Nadia Ruiz
El día apenas bosteza cuando los primeros motores comienzan a rugir en alguna calle del barrio. Aún no ha salido del todo el sol, pero los transportistas de las combis ya están despiertos, listos para emprender una jornada más. Son los primeros en saludar al nuevo día y los últimos en despedirlo, con el volante entre las manos, la mirada fija en la calle y el oído bien entrenado para detectar cambios de clima, tráfico… y chisme.
Antes de arrancar, hacen la parada obligada: las tortas, los tacos de canasta o el tamal con atolito de la esquina. No hay menú que se compare con ese desayuno al paso que se come con una mano, mientras con la otra ya están dando vuelta a la manzana. Algunos puestos hasta les guardan su orden habitual. Porque si hay algo constante en este mundo, además del tráfico, es que el chofer de combi no perdona el desayuno.
Y claro, no puede faltar el ambiente. Hay combis que, desde que encienden el estéreo, parecen listas para animar una fiesta. Las cumbias sonideras salen por las bocinas con esa voz clásica de locutor que manda saludos al aire: “¡Para la gente trabajadora de la ruta 4, con cariño del Sonido Cachorrooo!” Y si no son cumbias, son mezclas de reguetón con salsa, electrónica con banda, o pop noventero con un remix inesperado. La música suena fuerte, y aunque no todos la pidieron, nadie se atreve a cambiarla. Al contrario, hasta parece que los baches se sincronizan con el ritmo, como si la calle misma bailara con cada rebote.
Durante el trayecto, los choferes saludan a otros compañeros de combi con códigos que solo ellos entienden: un claxon corto, una seña discreta con la mano, una ceja levantada o una mirada de “ánimo, compa, ya casi es mediodía”. Es una hermandad silenciosa que recorre las avenidas todos los días.
Y justo cuando el asiento aún conserva el calor del sol, comienza el desfile de personajes: sube la señora que todos los días toma la misma ruta, a la misma hora, con su misma bolsa del mandado. Ya no necesita hablar: el chofer la ve por el retrovisor y asiente. Ya se conocen. Luego viene el señor, joven o la señora que lleva su celular como si fuera una bocina portátil. Reproduce videos a todo volumen, sin audífonos, y sin pena. Que si la pelea del fin de semana, que si la reseña de un videojuego, que si el remix de moda. Lo cierto es que, nos guste o no, todos terminamos viendo y escuchando lo mismo que él.

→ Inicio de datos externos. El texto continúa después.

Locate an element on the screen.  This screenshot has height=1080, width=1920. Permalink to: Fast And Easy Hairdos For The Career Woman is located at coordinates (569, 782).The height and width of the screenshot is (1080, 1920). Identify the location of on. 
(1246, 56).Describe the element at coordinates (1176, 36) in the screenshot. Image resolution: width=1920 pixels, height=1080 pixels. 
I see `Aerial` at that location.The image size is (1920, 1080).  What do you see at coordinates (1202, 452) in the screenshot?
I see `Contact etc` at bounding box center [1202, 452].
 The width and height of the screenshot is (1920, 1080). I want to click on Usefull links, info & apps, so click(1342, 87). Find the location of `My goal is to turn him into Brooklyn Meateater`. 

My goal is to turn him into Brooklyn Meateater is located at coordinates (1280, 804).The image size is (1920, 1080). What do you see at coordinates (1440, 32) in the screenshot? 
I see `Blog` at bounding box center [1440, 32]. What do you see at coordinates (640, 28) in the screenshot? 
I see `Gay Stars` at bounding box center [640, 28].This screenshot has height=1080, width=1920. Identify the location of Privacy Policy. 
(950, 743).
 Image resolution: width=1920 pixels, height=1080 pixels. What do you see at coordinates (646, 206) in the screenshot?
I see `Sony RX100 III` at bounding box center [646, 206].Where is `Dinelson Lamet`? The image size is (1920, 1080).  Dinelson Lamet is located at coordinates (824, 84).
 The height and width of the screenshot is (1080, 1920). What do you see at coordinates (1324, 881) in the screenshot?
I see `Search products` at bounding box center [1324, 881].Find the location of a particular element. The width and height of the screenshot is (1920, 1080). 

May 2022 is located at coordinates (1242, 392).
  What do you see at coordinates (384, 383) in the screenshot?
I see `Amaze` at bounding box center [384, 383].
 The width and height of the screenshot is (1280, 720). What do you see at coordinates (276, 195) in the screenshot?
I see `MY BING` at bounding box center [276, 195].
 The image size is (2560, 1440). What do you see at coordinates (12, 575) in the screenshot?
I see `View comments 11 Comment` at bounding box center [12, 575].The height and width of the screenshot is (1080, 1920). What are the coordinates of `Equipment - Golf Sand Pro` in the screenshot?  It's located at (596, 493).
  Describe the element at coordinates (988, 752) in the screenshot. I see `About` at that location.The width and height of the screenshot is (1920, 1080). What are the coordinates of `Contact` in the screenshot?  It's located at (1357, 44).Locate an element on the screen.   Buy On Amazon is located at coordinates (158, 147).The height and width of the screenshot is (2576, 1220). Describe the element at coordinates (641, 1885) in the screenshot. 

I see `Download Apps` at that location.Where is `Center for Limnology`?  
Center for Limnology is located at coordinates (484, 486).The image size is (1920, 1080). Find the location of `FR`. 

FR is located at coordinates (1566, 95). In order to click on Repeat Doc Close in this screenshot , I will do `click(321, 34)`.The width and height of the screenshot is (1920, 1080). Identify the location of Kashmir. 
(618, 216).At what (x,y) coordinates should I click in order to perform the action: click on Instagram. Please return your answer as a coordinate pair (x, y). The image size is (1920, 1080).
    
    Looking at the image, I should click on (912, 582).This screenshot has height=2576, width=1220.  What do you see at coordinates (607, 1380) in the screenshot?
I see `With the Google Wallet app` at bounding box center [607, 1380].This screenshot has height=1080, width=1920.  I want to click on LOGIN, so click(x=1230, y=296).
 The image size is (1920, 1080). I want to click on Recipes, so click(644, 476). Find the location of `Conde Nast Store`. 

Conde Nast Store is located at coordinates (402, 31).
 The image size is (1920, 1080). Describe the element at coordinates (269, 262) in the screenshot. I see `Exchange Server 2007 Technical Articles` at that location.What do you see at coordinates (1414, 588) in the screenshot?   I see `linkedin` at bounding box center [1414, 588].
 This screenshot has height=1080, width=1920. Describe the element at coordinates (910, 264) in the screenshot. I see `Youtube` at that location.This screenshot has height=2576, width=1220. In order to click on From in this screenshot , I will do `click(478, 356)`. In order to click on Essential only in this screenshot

Porque en la combi, lo que se oye, se comparte.
No faltan los clásicos de la ruta: el que se queda dormido y se pasa tres paradas, el que paga con billete de 500 justo cuando va empezando la ruta y uno se encuentra más aire que gente, o la señora que sube narrando en voz alta la receta que le dio su comadre mientras habla por teléfono con altavoz. Aquí no hay secretos, ni espacio para la vergüenza: todos convivimos con todos.
Y sin embargo, entre tanto caos cotidiano, también hay momentos de ternura. La señora que agradece al chofer con una sonrisa, el niño que se asoma curioso a ver cómo se maneja una combi, o la risa compartida cuando alguien dice algo que rompe el silencio del pasaje. A veces, el camino se vuelve una cápsula de comunidad, donde todos formamos parte de una historia que dura unas cuantas calles.
Pero no todo es música y compañía. También hay que aguantarse las ganas de ir al baño durante horas, lidiar con personas groseras que suben de malas, que gritan o se quejan por todo. Y lo más pesado: el tiempo que no se pasa con la familia. Mientras otros disfrutan desayunos tranquilos, comidas en casa o una sobremesa de domingo, ellos están ahí, recorriendo la ciudad, como si el reloj nunca se detuviera.
Porque ser chofer de combi no es solo manejar: es tener el oído listo para cada historia, la paciencia de quien ha visto de todo y el alma de quien acompaña a cientos de personas a su destino sin saber exactamente qué carga lleva cada una. Son cronistas silenciosos de la ciudad, testigos anónimos de alegrías, enojos, reconciliaciones y mañanas con sueño.
Cuando el sol comienza a caer y pinta de naranja las esquinas, los choferes siguen al volante. Recogen a los últimos del día, saludan por última vez a sus compañeros de ruta, y bajan el volumen del estéreo que tantas emociones transportó. Uno que otro pasa de regreso por el puesto donde venden chicharrines… para pasar el antojo.
Así termina otro día en la combi, entre chismes, cumbias, baches y carcajadas. Y aunque cada día es diferente, todos tienen algo en común: en cada viaje, siempre —siempre— se recuerda dónde se toma “su” combi.